▸ **Directive**
Reproduce the material below word for word, beginning at its first line and ending at the line that contains "Looking at the screenshot, I should [131, 34].".

▸ **Records provided**
::::

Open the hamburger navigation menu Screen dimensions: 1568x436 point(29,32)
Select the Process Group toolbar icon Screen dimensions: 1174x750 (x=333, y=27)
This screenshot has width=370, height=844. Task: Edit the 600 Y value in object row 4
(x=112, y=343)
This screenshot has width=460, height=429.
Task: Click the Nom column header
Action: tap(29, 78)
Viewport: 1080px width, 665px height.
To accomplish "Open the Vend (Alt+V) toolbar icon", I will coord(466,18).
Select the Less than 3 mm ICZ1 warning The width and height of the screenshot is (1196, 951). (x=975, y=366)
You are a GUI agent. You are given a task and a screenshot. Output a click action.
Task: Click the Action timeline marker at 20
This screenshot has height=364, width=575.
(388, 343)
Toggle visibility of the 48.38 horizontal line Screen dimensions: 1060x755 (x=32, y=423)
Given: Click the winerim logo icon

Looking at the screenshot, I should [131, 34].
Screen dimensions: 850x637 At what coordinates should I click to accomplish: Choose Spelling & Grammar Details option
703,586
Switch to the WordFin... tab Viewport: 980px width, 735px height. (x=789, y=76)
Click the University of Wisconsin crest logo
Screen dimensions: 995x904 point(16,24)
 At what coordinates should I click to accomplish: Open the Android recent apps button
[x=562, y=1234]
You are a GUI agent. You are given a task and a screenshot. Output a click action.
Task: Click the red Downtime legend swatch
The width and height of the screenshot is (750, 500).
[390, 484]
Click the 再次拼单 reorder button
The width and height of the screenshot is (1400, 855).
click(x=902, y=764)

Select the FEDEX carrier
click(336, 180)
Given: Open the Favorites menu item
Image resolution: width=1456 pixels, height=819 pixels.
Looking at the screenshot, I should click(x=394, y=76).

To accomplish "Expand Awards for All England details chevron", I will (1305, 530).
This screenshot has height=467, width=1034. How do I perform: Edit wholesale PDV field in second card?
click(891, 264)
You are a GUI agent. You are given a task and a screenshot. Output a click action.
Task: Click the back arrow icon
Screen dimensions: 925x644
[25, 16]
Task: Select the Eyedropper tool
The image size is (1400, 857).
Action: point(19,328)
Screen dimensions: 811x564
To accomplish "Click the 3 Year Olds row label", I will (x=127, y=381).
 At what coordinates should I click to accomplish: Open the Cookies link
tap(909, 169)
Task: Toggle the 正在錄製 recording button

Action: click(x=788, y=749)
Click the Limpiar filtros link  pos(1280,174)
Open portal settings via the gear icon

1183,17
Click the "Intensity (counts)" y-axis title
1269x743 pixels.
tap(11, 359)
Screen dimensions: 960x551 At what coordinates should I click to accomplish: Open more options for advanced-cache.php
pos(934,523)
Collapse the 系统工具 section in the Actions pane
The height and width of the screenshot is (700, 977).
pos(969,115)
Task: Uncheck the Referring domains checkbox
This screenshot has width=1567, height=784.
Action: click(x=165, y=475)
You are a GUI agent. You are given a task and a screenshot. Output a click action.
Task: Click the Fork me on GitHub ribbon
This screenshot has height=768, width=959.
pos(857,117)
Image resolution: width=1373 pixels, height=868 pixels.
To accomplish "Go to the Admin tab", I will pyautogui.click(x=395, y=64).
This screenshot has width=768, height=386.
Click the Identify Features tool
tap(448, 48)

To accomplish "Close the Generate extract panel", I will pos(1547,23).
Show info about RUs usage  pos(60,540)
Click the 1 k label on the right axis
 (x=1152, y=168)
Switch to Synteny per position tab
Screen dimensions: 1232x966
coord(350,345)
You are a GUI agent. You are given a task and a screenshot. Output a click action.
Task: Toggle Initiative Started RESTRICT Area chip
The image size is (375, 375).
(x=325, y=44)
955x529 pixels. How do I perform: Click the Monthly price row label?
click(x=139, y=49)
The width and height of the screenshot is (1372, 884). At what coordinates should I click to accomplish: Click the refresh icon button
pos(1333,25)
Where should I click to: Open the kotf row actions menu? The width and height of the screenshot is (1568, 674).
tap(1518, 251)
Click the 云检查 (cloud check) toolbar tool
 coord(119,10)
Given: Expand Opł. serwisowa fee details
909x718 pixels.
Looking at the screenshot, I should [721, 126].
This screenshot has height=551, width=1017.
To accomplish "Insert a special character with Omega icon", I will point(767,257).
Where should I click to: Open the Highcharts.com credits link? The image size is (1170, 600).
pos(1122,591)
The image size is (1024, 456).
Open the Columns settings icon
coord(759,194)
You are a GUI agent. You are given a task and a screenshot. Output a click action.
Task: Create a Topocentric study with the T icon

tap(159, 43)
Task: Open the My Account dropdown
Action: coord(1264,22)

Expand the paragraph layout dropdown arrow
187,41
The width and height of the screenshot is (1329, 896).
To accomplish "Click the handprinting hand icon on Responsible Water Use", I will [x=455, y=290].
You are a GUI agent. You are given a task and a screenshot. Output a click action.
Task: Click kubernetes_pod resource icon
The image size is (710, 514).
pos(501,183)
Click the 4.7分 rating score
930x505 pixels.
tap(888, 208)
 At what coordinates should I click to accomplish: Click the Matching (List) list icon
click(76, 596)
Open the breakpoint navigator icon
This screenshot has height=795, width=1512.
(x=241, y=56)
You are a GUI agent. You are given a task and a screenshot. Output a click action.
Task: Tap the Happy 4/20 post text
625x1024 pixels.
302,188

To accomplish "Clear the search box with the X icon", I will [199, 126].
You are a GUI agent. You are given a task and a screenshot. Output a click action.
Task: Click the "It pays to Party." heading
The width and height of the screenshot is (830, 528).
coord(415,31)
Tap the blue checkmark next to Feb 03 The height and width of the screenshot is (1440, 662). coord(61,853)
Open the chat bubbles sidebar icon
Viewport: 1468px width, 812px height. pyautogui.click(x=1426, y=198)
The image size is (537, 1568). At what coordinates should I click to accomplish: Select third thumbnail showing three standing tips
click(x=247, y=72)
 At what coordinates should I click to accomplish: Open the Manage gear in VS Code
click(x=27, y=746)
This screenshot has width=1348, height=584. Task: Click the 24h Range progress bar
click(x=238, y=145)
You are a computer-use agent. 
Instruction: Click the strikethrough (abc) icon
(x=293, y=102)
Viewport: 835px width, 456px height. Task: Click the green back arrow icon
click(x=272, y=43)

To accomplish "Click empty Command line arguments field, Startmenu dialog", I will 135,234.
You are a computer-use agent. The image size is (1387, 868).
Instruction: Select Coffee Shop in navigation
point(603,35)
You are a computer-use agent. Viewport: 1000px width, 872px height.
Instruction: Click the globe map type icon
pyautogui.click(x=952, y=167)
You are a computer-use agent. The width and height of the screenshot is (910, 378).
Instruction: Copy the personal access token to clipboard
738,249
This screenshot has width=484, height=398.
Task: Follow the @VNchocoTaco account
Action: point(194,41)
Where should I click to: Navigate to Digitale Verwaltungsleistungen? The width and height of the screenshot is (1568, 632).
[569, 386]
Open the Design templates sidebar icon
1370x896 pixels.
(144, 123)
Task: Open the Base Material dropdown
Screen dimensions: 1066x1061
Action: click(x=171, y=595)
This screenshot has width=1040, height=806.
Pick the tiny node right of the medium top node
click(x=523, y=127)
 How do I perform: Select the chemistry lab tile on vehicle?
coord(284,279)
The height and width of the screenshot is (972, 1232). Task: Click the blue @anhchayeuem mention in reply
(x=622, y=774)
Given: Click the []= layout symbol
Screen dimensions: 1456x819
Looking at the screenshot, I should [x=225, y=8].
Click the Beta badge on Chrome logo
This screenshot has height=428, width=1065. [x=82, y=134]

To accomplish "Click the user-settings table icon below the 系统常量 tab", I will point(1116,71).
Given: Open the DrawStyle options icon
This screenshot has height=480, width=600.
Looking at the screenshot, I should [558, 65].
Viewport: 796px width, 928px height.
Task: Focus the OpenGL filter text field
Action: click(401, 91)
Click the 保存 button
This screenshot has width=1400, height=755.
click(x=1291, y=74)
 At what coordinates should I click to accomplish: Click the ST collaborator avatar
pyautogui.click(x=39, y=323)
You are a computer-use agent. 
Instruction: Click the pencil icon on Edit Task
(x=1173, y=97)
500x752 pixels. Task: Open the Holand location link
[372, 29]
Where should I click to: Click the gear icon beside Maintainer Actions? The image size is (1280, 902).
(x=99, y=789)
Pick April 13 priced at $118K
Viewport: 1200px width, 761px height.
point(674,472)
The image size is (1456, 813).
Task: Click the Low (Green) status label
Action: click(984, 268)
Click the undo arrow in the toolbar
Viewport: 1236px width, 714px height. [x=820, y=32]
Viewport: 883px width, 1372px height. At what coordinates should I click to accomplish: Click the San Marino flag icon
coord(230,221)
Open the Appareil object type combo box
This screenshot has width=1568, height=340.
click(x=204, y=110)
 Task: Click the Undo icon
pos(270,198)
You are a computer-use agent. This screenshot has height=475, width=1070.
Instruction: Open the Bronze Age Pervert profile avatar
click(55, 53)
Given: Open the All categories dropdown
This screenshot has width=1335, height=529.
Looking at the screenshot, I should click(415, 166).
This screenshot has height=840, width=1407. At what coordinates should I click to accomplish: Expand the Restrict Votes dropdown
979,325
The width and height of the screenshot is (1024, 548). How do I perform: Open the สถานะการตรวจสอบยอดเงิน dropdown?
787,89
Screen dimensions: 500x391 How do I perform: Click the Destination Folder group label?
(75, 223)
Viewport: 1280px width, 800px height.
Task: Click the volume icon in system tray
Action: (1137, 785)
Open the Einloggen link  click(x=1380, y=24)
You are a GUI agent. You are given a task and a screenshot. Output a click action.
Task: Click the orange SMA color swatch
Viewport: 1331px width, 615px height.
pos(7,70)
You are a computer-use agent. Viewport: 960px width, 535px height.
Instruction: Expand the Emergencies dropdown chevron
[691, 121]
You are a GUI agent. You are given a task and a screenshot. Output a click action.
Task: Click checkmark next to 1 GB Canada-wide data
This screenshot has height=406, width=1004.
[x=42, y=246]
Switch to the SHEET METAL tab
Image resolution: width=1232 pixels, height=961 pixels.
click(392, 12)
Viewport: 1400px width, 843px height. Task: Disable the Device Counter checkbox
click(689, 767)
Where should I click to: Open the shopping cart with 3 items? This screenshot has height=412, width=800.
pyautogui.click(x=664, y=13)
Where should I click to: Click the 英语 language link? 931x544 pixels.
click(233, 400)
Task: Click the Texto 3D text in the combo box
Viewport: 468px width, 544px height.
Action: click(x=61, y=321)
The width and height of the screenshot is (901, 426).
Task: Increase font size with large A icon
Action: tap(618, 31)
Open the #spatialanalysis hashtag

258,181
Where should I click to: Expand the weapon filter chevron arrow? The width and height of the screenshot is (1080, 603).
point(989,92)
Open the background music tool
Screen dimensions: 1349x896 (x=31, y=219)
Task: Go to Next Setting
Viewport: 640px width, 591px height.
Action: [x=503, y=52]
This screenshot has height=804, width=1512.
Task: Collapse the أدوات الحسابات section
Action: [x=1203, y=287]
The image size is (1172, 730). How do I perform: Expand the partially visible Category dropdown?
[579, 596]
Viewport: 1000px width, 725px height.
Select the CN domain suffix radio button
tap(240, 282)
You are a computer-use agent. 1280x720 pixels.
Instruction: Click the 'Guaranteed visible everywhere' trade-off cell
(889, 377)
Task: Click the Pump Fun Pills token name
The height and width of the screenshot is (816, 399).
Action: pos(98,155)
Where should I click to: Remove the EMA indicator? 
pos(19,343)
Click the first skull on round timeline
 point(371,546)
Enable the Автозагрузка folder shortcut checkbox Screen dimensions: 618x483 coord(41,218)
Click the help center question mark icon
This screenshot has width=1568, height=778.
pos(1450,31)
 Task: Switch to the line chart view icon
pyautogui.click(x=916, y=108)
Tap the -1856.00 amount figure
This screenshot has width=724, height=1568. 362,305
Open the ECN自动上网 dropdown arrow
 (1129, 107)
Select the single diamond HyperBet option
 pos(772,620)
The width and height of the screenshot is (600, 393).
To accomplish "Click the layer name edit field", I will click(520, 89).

::::

▸ **Output below**
Open the hamburger navigation menu Screen dimensions: 1568x436 point(29,32)
Select the Process Group toolbar icon Screen dimensions: 1174x750 (x=333, y=27)
This screenshot has width=370, height=844. Task: Edit the 600 Y value in object row 4
(x=112, y=343)
This screenshot has width=460, height=429.
Task: Click the Nom column header
Action: tap(29, 78)
Viewport: 1080px width, 665px height.
To accomplish "Open the Vend (Alt+V) toolbar icon", I will coord(466,18).
Select the Less than 3 mm ICZ1 warning The width and height of the screenshot is (1196, 951). (x=975, y=366)
You are a GUI agent. You are given a task and a screenshot. Output a click action.
Task: Click the Action timeline marker at 20
This screenshot has height=364, width=575.
(388, 343)
Toggle visibility of the 48.38 horizontal line Screen dimensions: 1060x755 (x=32, y=423)
Given: Click the winerim logo icon

Looking at the screenshot, I should [131, 34].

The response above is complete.